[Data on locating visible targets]

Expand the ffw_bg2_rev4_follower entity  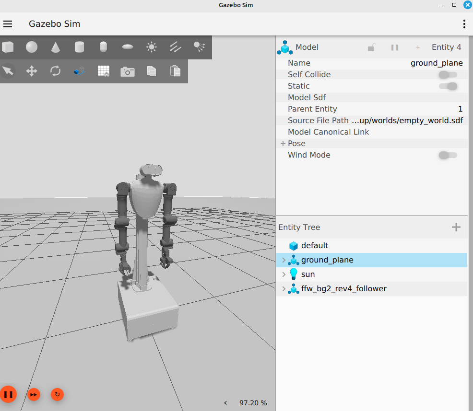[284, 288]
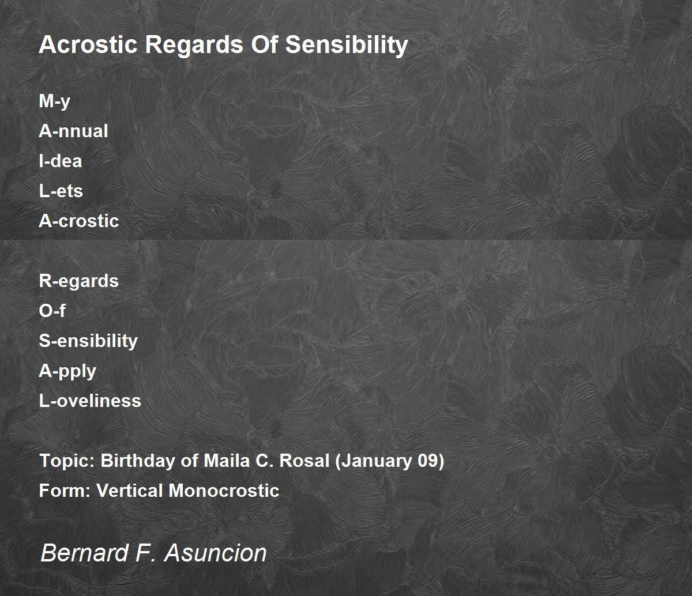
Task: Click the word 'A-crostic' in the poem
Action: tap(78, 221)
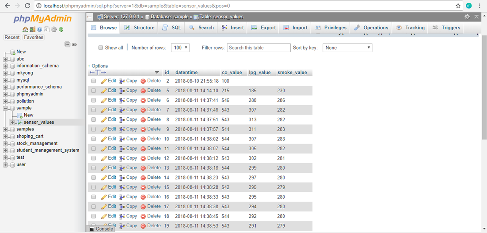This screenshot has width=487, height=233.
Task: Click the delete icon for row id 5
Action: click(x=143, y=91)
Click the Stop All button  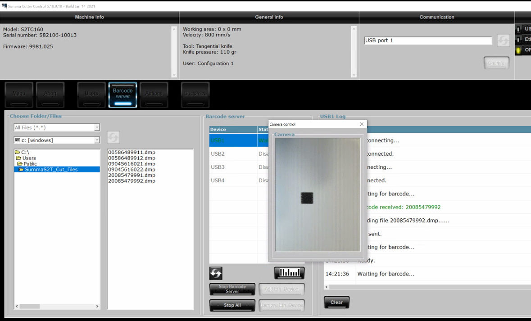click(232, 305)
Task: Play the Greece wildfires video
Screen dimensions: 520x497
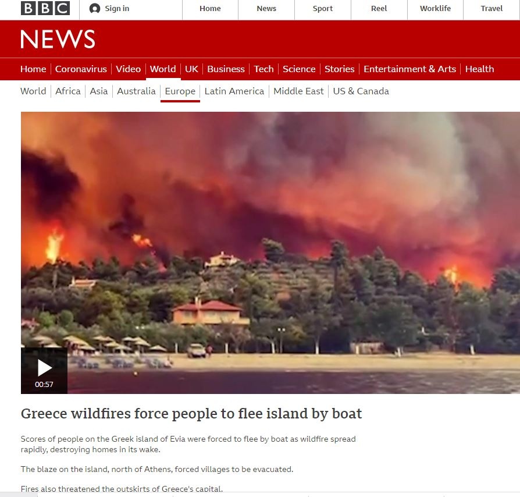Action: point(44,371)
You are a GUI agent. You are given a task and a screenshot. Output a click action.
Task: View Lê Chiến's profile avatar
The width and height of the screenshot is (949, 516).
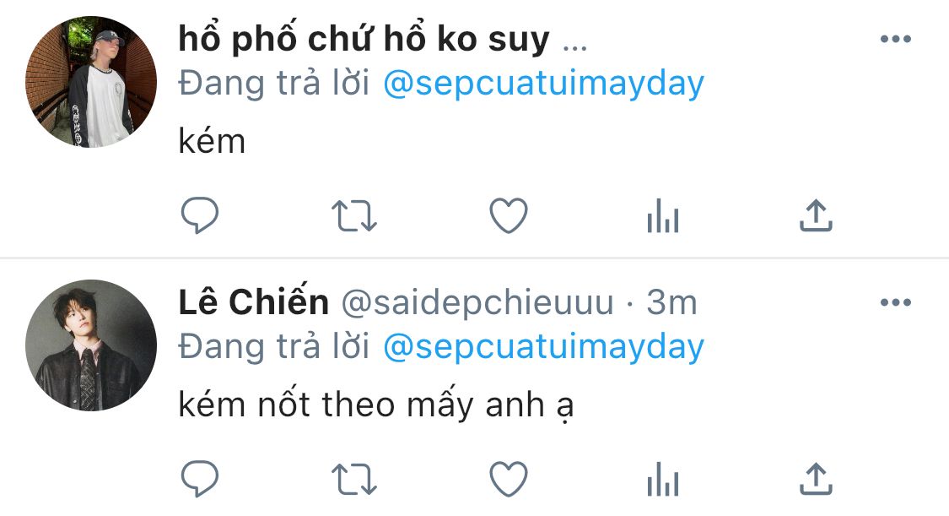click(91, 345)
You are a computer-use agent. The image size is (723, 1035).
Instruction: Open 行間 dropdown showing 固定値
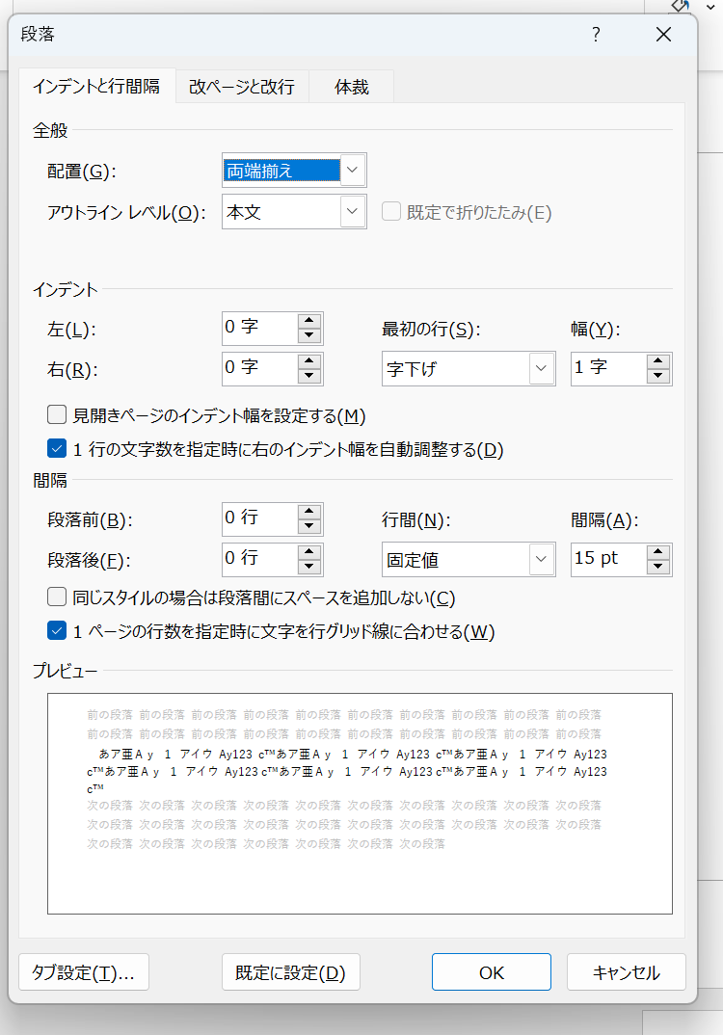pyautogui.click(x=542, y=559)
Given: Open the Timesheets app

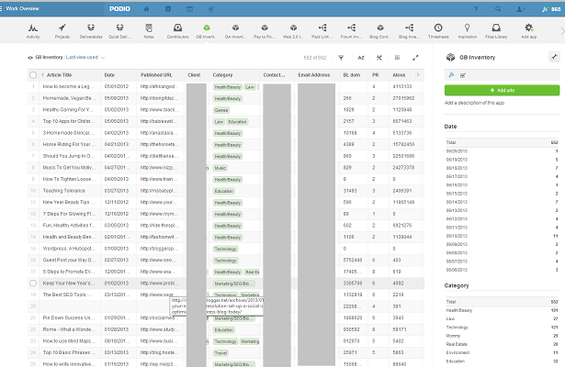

Short task >> Rewrite every line from the line with "You are a GUI" through the end of the entries, requests included, and multiply each coordinate in the answers by 2.15, rounding to whole numbers with halves rounded up. Leave the pictures out of your answer.

Finished answer >>
You are a GUI agent. You are given a task and a screenshot. Output a click action.
Task: View Lê Chiến's profile avatar
The width and height of the screenshot is (949, 516).
click(196, 742)
You are a computer-use agent. The image size is (723, 1035).
Instruction: Open 行間 dropdown showing 固定値
pyautogui.click(x=1165, y=1202)
Given: Open the Timesheets app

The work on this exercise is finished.